Posted from: 78.20.165.163 by mathias@qiwi.be
User agent: Mozilla/5.0 (Macintosh; Intel Mac OS X 10_7_4) AppleWebKit/537.1 (KHTML, like Gecko) Chrome/21.0.1173.0 Safari/537.1
Comment 1 Mathias Bynens 2012-06-14 19:30:30 UTC
Created attachment 1144 [details]
Valid, working version

Based on http://mathias.html5.org/tests/html/named-character-references/data.json
Comment 2 Mathias Bynens 2012-06-15 07:27:19 UTC
http://www.whatwg.org/specs/web-apps/current-work/multipage/entities.json 
currently has the following format:

    {
      "&AElig": { "codepoints": [0x000C6], "characters": "\u00C6" },
      …
    }

However, hexadecimal integer literals (although valid in JavaScript) aren’t
allowed in JSON.

The easiest solution would be to use the numerical value in decimal notation
instead, e.g. `198` instead of `0x000C6`.
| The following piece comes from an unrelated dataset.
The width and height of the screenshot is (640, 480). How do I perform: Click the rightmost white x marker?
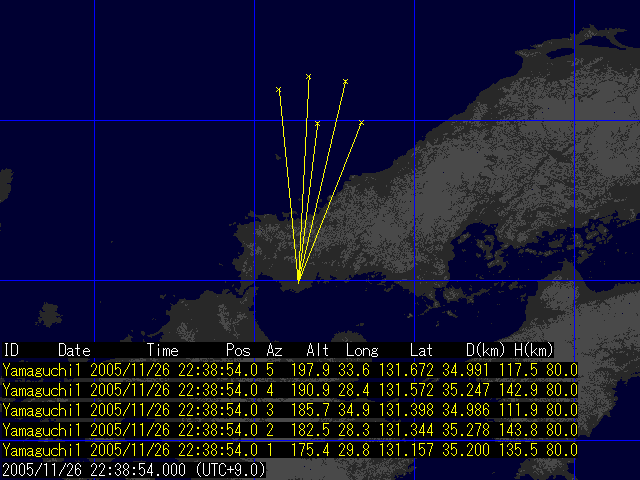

Another solution would be to make the `codepoints` property an array of strings
instead of hexadecimal integers.

(You can check for JSON conformance using a tool like http://jsonlint.com/.)
Comment 3 Mathias Bynens 2012-06-15 07:41:41 UTC
Possible fix for `entity-processor-json.py`:

Replace:

    codes = '0x' + value[1:6] + ', 0x' + value[7:]

With:

    codes = str(int(value[1:6], 16)) + ', ' + str(int(value[7:], 16))

And replace:

    codes = '0x' + value[1:]

With:

    codes = str(int(value[1:], 16))
Comment 4 Mathias Bynens 2012-06-16 07:14:21 UTC
Heads up: both http://www.whatwg.org/specs/web-apps/current-work/entities.json and http://www.whatwg.org/specs/web-apps/current-work/multipage/entities.json still show the old, invalid version.
Comment 5 contributor 2012-07-18 17:46:25 UTC
This bug was cloned to create bug 18232 as part of operation convergence.
Comment 6 Ian 'Hixie' Hickson 2012-07-20 02:28:31 UTC
Odd.
Comment 7 Ian 'Hixie' Hickson 2012-09-19 22:41:11 UTC
Oh, I see, it's the hardcoded legacy values that were still wrong. Fixed.